Sr. Privacy Analyst

Job Description:
The ideal candidate will report directly to the program manager and have strong information privacy compliance skills and the ability to lead tasks with limited supervision. The Senior Privacy Analyst will be part of a federal National Privacy Program (NPP), which is responsible for implementing and maintaining agency level privacy policies, procedures, standards, and guidelines.
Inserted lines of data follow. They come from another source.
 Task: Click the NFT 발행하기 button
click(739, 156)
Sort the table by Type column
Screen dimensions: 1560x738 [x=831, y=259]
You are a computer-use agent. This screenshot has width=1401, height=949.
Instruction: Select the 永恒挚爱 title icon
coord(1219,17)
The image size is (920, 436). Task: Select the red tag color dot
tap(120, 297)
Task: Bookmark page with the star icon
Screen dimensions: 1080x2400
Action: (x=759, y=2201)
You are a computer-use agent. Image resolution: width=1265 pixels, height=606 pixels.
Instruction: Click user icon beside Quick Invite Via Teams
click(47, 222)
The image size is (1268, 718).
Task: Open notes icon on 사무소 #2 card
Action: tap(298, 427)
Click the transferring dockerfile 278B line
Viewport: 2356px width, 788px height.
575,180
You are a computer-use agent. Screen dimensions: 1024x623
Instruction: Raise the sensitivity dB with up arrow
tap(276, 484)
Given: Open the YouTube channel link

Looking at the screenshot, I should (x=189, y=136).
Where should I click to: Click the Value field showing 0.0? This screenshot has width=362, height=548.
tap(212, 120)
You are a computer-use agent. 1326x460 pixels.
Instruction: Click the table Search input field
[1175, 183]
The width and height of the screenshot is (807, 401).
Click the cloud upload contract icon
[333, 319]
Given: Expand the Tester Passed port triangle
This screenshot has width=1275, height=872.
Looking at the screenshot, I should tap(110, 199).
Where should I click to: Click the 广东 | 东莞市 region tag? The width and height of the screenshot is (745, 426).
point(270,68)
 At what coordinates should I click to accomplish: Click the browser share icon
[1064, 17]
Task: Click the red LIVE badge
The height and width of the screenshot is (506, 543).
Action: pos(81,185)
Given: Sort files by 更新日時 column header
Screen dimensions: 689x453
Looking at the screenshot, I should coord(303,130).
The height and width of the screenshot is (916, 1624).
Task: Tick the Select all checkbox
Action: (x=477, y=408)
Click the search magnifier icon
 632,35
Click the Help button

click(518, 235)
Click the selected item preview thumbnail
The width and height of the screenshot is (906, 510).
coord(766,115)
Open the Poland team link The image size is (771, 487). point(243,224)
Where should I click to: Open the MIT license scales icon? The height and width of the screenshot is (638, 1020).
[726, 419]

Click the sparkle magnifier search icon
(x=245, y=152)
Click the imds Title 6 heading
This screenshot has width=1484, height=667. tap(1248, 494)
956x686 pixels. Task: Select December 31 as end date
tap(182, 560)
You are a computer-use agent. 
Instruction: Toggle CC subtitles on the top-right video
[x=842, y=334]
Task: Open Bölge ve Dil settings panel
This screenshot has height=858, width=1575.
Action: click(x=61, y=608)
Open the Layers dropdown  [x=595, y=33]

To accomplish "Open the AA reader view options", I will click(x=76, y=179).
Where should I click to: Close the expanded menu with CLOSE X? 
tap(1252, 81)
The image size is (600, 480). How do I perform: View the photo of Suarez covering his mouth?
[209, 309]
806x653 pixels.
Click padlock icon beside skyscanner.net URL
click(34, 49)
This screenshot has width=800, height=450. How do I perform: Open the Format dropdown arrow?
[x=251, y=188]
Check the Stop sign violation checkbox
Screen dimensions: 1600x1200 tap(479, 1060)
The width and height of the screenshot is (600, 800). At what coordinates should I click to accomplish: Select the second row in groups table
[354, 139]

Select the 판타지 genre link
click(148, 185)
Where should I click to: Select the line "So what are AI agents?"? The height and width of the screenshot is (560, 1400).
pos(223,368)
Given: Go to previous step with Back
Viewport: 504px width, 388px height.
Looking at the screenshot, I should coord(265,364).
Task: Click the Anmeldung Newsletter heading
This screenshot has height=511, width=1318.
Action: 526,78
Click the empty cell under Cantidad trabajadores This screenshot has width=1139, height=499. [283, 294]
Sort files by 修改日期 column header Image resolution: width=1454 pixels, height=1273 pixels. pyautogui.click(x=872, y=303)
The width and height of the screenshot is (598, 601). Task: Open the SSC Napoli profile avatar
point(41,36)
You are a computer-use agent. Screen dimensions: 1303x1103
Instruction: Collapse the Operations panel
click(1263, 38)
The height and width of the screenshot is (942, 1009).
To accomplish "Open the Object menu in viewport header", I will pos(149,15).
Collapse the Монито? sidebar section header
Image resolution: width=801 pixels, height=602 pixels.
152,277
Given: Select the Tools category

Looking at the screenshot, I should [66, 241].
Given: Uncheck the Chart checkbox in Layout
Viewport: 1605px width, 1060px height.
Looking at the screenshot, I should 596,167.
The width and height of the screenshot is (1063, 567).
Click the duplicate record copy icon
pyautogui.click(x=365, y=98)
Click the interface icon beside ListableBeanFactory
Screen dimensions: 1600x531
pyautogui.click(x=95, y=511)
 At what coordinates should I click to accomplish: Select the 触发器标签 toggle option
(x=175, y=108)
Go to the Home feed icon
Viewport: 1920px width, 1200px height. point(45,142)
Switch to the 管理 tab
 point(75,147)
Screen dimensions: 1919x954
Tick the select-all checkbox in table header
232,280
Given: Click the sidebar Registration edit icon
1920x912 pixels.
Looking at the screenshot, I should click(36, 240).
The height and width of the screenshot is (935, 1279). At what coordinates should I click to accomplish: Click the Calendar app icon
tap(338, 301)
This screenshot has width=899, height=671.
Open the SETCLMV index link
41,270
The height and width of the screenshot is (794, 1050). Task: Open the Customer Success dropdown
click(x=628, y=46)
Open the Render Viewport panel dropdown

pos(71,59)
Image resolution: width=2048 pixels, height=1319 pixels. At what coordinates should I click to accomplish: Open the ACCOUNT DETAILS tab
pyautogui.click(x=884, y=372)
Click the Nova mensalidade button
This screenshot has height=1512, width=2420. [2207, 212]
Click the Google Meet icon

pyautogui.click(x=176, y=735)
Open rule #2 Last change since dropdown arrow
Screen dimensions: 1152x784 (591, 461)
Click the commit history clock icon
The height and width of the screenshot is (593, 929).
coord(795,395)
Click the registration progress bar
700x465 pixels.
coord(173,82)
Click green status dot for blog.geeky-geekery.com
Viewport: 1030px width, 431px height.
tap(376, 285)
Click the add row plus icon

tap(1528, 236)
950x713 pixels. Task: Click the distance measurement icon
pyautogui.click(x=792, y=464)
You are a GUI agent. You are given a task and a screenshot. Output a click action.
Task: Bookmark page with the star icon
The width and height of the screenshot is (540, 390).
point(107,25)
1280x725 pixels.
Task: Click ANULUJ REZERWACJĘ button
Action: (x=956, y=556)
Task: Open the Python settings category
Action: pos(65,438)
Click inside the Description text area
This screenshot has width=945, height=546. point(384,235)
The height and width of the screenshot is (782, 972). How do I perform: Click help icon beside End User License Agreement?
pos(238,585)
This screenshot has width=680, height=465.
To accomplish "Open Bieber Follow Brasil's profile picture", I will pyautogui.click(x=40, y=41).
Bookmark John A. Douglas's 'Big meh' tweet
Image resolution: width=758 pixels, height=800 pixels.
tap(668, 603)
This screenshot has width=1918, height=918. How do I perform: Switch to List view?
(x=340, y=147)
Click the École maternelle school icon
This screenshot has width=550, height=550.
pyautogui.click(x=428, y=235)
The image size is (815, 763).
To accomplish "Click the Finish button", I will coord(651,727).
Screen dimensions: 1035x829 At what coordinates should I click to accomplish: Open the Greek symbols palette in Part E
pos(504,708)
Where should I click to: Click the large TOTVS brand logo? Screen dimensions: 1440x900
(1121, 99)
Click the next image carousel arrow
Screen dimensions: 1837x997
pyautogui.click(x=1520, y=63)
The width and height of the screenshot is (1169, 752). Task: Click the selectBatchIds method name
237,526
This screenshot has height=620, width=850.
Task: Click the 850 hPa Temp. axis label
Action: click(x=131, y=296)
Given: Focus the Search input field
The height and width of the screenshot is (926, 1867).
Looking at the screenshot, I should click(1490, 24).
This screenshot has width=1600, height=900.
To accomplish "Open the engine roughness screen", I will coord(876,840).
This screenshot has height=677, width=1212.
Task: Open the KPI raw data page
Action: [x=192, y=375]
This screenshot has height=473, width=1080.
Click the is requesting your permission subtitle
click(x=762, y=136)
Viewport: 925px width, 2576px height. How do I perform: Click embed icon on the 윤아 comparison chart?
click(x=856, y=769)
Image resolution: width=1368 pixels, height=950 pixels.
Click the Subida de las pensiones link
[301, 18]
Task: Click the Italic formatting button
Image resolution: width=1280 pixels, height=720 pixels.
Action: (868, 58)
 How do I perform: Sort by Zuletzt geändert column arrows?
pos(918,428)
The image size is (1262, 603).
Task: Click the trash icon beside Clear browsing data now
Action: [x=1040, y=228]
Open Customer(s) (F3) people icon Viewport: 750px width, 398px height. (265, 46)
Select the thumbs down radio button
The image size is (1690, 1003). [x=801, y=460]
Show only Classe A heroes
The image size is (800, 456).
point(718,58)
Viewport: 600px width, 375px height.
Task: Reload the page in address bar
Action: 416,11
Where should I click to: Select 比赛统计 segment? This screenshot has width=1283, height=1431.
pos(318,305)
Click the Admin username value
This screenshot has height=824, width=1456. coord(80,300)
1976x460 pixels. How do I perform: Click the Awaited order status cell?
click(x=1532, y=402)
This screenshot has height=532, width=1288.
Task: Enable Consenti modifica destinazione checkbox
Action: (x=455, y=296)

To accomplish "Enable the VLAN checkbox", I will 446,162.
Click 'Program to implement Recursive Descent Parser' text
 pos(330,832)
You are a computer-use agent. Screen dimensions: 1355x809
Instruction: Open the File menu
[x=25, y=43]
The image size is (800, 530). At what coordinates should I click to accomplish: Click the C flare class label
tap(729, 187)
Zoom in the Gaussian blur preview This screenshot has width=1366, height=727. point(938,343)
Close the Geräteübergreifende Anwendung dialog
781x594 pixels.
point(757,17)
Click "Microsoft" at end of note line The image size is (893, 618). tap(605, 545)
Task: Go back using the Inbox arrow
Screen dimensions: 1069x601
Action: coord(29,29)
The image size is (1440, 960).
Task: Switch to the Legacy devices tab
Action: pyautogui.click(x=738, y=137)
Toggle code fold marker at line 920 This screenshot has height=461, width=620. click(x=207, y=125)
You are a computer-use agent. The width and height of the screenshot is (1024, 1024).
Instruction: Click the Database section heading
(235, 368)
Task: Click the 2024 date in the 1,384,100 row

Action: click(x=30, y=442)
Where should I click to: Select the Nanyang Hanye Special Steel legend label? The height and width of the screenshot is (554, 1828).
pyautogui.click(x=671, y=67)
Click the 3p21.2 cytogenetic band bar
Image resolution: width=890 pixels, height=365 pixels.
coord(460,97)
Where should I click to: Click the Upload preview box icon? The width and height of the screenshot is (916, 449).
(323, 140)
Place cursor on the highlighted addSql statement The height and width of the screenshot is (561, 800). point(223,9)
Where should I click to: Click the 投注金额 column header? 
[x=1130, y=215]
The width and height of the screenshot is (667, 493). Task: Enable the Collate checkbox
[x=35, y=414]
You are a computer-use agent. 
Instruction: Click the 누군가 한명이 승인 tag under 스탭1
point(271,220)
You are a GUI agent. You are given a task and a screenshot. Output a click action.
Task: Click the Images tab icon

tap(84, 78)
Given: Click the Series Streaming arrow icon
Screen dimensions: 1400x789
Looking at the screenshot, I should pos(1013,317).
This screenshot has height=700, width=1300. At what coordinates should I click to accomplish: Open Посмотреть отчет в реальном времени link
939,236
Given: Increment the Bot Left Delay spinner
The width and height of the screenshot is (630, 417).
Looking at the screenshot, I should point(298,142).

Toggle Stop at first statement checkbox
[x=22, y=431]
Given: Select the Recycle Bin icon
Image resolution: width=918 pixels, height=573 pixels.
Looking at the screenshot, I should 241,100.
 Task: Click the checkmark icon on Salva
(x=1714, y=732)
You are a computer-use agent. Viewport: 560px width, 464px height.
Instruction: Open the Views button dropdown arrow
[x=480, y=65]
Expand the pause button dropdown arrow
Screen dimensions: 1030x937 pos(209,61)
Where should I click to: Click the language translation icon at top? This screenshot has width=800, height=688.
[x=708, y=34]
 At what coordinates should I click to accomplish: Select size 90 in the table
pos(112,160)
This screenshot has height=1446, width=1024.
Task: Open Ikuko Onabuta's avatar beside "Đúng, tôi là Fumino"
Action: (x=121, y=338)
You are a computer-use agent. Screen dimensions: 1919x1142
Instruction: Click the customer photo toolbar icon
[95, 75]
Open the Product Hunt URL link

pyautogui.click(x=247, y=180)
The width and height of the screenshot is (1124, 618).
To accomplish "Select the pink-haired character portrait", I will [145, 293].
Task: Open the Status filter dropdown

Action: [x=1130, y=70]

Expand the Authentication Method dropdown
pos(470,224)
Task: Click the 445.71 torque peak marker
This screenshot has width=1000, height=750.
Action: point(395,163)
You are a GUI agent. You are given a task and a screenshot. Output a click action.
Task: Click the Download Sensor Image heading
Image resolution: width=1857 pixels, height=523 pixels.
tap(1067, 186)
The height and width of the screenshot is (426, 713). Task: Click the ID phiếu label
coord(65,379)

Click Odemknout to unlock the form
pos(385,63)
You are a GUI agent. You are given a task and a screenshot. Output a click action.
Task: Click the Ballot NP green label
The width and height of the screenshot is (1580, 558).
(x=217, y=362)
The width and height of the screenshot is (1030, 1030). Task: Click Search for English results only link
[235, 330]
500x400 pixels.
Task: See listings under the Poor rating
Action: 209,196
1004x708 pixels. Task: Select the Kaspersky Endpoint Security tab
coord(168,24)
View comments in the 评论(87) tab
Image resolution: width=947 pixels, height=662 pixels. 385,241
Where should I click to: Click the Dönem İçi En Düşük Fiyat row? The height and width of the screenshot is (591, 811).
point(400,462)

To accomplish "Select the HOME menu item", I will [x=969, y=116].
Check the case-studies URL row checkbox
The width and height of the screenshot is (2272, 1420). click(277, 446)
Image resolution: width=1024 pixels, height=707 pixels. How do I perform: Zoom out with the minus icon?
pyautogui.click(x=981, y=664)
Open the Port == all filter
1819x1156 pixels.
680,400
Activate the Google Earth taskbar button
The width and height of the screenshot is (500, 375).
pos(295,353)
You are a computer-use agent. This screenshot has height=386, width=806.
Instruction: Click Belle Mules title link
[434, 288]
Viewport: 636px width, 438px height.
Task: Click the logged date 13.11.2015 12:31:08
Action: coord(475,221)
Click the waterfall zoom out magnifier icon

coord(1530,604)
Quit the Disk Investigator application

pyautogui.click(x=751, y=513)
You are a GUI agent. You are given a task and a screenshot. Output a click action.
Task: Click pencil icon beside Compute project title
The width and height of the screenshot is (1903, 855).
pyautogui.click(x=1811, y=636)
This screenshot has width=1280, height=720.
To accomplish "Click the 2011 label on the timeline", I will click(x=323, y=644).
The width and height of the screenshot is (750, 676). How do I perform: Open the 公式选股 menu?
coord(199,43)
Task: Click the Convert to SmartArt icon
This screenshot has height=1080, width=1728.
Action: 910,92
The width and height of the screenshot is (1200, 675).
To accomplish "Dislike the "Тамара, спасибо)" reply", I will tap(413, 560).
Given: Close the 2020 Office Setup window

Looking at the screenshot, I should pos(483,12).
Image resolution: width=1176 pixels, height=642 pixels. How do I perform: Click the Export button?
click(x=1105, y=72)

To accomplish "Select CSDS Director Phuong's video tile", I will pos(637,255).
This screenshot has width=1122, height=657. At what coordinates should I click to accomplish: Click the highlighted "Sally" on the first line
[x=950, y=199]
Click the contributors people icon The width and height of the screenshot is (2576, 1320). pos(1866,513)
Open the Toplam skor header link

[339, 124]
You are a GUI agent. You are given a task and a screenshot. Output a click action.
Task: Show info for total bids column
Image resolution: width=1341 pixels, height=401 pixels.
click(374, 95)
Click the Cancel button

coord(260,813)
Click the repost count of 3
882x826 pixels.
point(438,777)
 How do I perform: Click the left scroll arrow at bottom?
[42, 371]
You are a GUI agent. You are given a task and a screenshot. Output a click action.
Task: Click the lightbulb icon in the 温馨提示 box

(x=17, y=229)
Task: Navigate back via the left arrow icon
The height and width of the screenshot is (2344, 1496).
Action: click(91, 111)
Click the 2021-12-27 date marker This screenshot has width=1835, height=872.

The Privacy Analyst will support compliance with the Agency's Privacy Program; assessing Privacy Threshold Analysis questionnaires, reviewing, and approving Privacy Impact Assessments (PIAs); coordinating the publication of System of Record Notices (SORNs) with program offices; maintaining the official privacy act files, the Agency Federal Information System Registry, and providing and training or training opportunities for all key privacy personnel.

Primary Responsibilities:

• Provide subject matter expertise on privacy and data protection to help incorporate privacy-by-design into processes, critical projects and initiatives.
• Review PTA questionnaires used to determine if an information technology system contains PII, whether a PIA is required, whether a SORN is required, and if any other privacy requirements apply to the system.
• Evaluate PIA to ensure conformance with applicable legal, regulatory, and policy requirements for privacy; determine the risks and effects; and evaluate protections and alternative processes to mitigate potential privacy risks.
• Lead and coordinate privacy data calls across the Agency.
• Assist with the evaluation of NIST SP 800-53 Privacy controls which will be used to safeguard and secure PIA in Agency systems operating in the information environment.
• Maintain the Federal Information System (FIS) Registry for Privacy.
• Train Agency Liaison Privacy Official (LPOs) and other stakeholders, as required, on Privacy matters, topics, trends and issues relating to PTAs and PIAs.
• Ensure that the Agency is complying with Privacy laws, statutes, policies, and regulatory documents to safeguard PII and that Agency Stakeholders are addressing Privacy requirements, as outlined in published directives and are implemented with accurate information.
• Keep abreast of current developments in privacy laws, regulations and industry standards.
• Collect customer satisfaction and internal service performance feedback to foster continual improvement.

Minimum Qualifications:

• USCitizenship.
• Bachelor's Degree and minimum seven (7) + years of experience in a privacy, data protection, and/or information security compliance role.
• Experience working for a U.S. federal government Agency or contractor.
• Demonstrated experience assessing risk and advising on organizational controls. Compliance or auditing experience also advantageous.
• Skill in applying government privacy laws, regulations, principles and policies to assignments involving the release of information to the public.
• Skill in conducting analyses of legislation and regulations to determine impact on program operations.
• Knowledge of the Freedom of Information Act and the Privacy Act.
• Knowledge of Federal and Agency records management systems, regulations, principles and polices.
• Ability to work with limited supervision and meet multiple project milestones and deadlines as required by the client.
• Excellent written and oral communication skills including delivery of client-ready work products and the ability to communicate complex technical issues to senior stakeholders and non-technical staff.
• Experience working with Federal Information Security Modernization Act (FISMA) requirements and NIST guidelines, including NIST SP 800-53.
• Demonstrated ability to prioritize and manage competing work assignments in a time sensitive environment.
• Keen attention to detail and the ability to solve problems using best practices and systematic approach .

Preferred Tool Experience

• Governance, Risk and Compliance (GRC) Tools e.g., Telos Xacta IA Manager or similar like CSAM, RSA Archer, etc.
• CDM Dashboard
• SharePoint
• Qlik Sense